### ACTION ITEM:
For this exercise, reproduce only the lines from the one holding "The image size" through the final line of the data below, exactly, and omit pictures.

### TASK DATA:
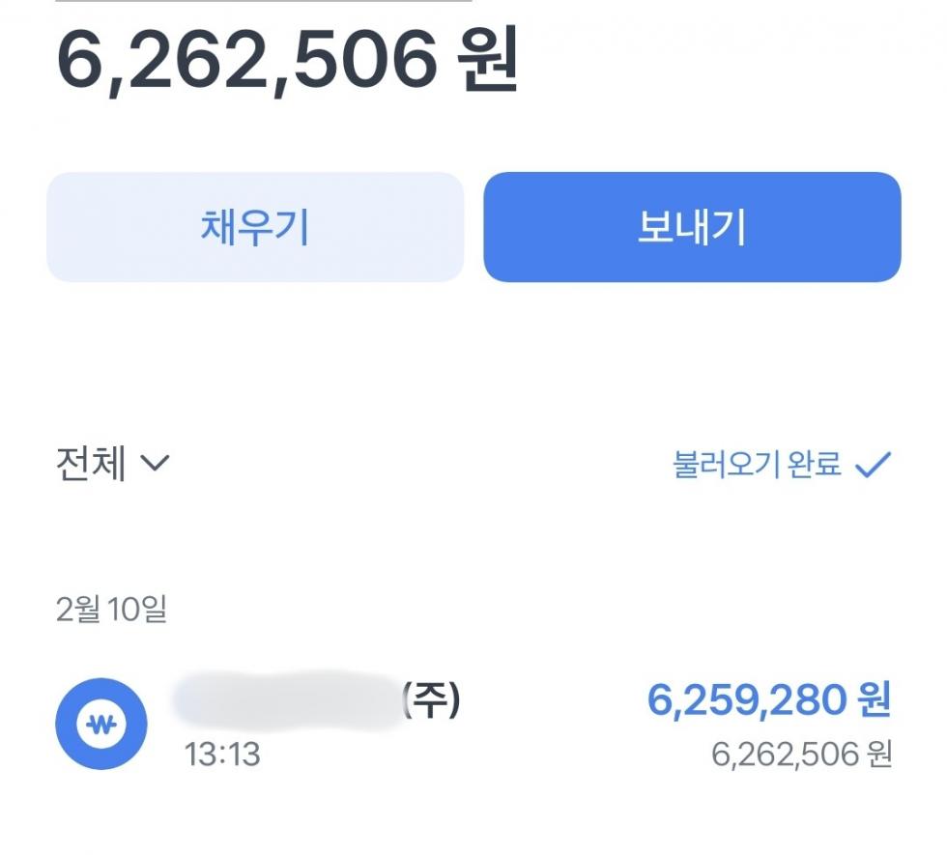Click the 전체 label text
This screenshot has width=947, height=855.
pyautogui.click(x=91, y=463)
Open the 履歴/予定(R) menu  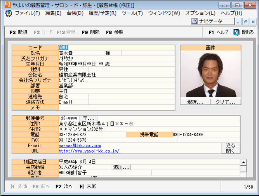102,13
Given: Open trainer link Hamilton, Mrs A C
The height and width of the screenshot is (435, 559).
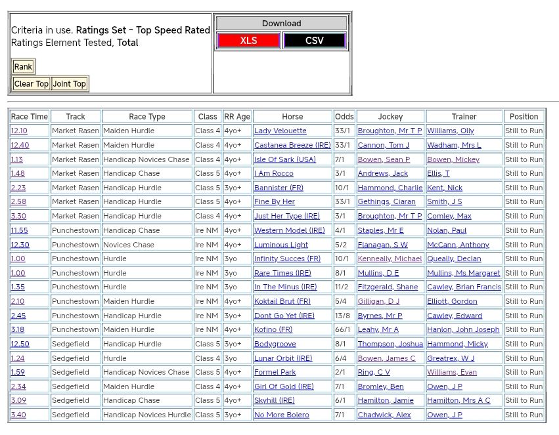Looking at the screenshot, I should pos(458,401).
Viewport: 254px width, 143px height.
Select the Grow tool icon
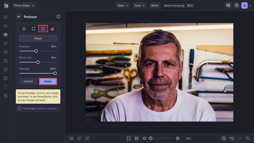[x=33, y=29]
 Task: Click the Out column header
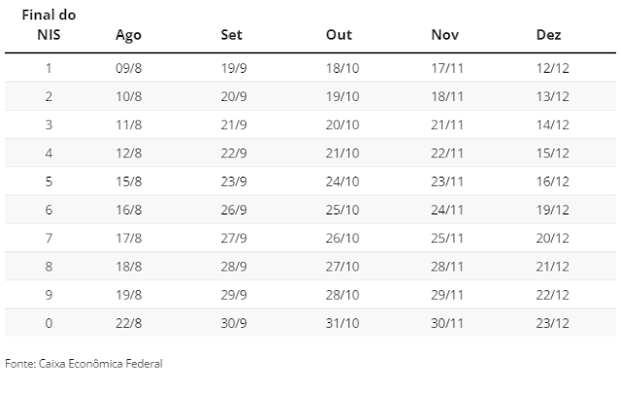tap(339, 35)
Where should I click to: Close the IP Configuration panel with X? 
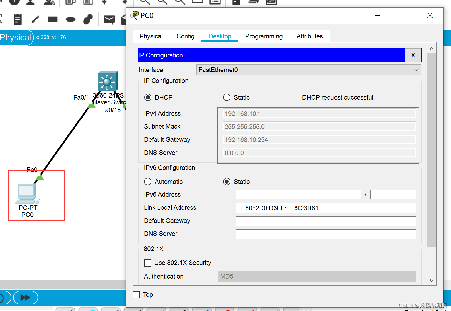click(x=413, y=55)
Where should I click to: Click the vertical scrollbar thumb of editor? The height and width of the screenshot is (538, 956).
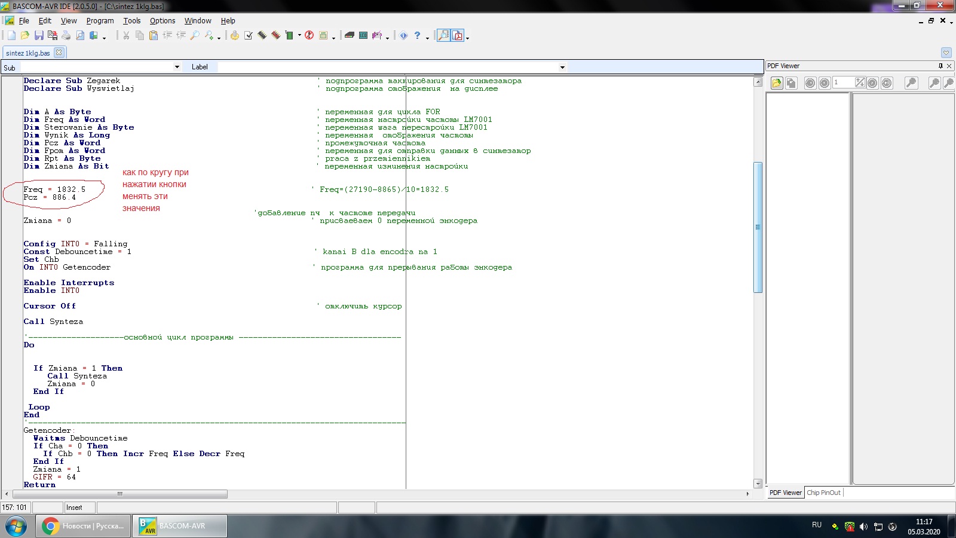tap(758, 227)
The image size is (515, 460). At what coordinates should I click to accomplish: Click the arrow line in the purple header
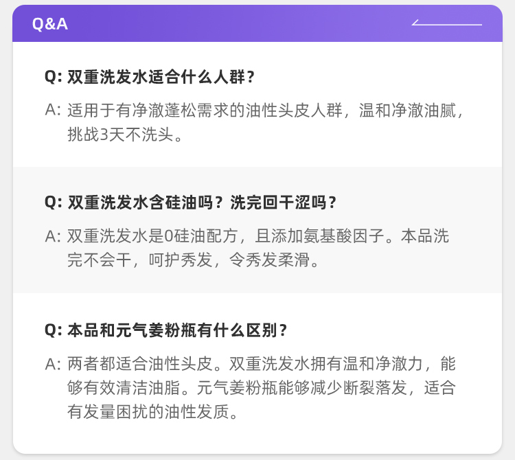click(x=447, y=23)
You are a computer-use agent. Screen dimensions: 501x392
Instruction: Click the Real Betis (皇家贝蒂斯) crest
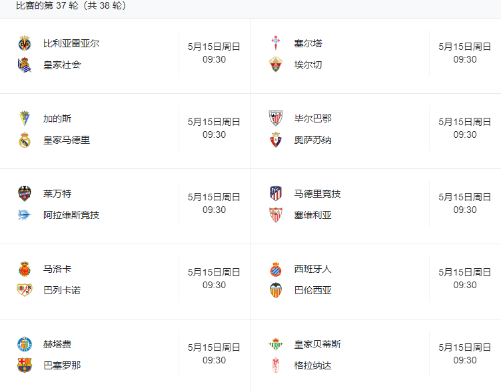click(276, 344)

### RESPONSE BOX:
The image size is (515, 460). At what coordinates should I click to accomplish: Click the arrow line in the purple header
click(x=447, y=23)
You are a computer-use agent. Screen dimensions: 501x392
Instruction: Click the Real Betis (皇家贝蒂斯) crest
click(276, 344)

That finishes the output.